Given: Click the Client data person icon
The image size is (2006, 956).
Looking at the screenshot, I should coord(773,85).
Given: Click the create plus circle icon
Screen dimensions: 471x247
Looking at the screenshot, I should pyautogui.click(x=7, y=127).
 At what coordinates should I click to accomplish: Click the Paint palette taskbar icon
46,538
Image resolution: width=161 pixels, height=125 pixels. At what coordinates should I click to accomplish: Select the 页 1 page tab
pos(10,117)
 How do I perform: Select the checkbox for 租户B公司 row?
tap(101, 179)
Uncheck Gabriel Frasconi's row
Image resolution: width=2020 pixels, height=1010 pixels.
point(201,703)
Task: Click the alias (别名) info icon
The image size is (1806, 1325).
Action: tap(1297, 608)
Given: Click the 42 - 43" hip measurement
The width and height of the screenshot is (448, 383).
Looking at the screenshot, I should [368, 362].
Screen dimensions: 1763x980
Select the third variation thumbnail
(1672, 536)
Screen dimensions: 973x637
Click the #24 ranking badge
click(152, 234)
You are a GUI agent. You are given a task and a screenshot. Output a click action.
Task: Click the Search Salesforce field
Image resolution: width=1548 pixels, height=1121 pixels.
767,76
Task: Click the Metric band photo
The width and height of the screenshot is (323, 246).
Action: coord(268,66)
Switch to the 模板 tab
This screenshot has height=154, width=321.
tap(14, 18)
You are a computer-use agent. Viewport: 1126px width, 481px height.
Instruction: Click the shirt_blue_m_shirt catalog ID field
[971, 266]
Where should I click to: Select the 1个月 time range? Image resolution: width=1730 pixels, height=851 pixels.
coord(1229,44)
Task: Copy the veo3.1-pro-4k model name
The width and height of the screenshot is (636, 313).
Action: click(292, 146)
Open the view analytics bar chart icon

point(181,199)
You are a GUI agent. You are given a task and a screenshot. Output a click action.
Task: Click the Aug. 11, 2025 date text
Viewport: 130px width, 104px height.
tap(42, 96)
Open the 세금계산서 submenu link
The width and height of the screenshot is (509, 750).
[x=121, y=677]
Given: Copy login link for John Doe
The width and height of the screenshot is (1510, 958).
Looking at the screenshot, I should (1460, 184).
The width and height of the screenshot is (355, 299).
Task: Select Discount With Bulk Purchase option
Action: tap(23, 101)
:::::
» **WHAT YOU WILL DO**
Rewrite the records above, starting at the line containing "How do I perform: Select" and ending at the line containing "click(152, 234)", with "thumbnail" changed to "swatch" and nothing else altered.

» **SOLUTION FOR THIS EXERCISE**
 How do I perform: Select the checkbox for 租户B公司 row?
tap(101, 179)
Uncheck Gabriel Frasconi's row
Image resolution: width=2020 pixels, height=1010 pixels.
point(201,703)
Task: Click the alias (别名) info icon
The image size is (1806, 1325).
Action: tap(1297, 608)
Given: Click the 42 - 43" hip measurement
The width and height of the screenshot is (448, 383).
Looking at the screenshot, I should [368, 362].
Screen dimensions: 1763x980
Select the third variation swatch
(1672, 536)
Screen dimensions: 973x637
Click the #24 ranking badge
click(152, 234)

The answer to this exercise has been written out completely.